The truth is this: I was able to create the light and prosperity I am living now because I foresaw the coming storm, took action and turned it to good.I say this because how you view the world can either prepare you, scare you or leave you without a clue when darkness descends.
You've heard of the clichéd paradigm of the glass being half full or half empty, right? While I see the paradigm as flawed because it doesn't allow for the size of the glass to shrink or expand based on our outlook or how we move in the world, it can still help us determine our way of viewing the world, what we read or how we judge.
I describe it in this way:
  1. The glass is bone dry.
  2. (The problem with self-fulfilling pessimism is that it is self-fulfilling. It drives us down to the depths of the darkness and holds us under water. We suffocate ourselves.)
  3. The glass is always half empty. (Is it, really?)
  4. The glass is at 50% of its current capacity, neither half full nor half empty.
  5. (An objective, accurate and balanced view. These people have the ability to see the good in the bad, the bad in the good, and remain balanced.)
  6. The glass is always half full. (Is it, really?)
  7. The glass has an infinite supply of water.

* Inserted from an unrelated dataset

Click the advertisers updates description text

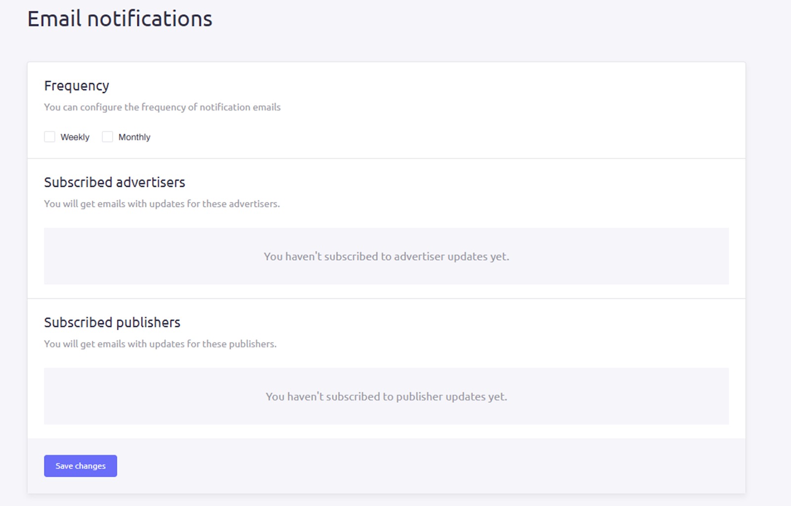click(x=162, y=203)
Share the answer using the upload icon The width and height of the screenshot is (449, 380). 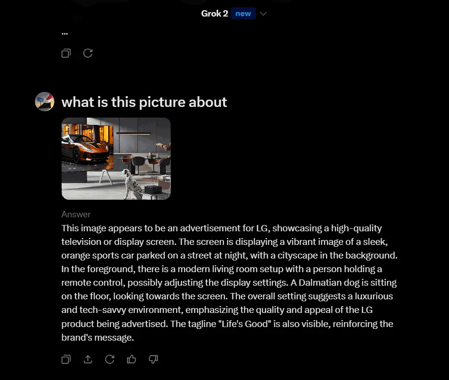tap(88, 359)
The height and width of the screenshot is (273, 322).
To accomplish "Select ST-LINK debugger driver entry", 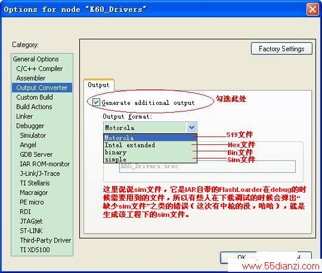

  8. (The problem with delusional optimism, based on denial of the facts, is that it is not self-fulfilling. This is akin to an ostrich with its head in the sand. As the lion charges, the ostrich quickly becomes dinner.
What is your view, based on this half-full, half-empty analogy?
My approach in life is as follows:
  • Take a balanced view; acknowledge both my blessings and my emptiness, with gratitude and humility for both.
  • Leverage my blessings up to greater good, strive to fill my emptiness constructively, fight the darkness and flip adversity on its back to turn it to good. I call this mental jujitsu.
  • Expand the size of the glass by choosing to face head on the hard facts and do something about them; refuse to be a victim.
I have come to believe that mindset is one of the keys to creating light from darkness. So, let's start here and let me ask you again, where do you see yourself within this analogy of the half-full, half-empty glass? It this view serving your ability to prepare yourself and create the prosperity you desire? If not, it may be time to take a different view.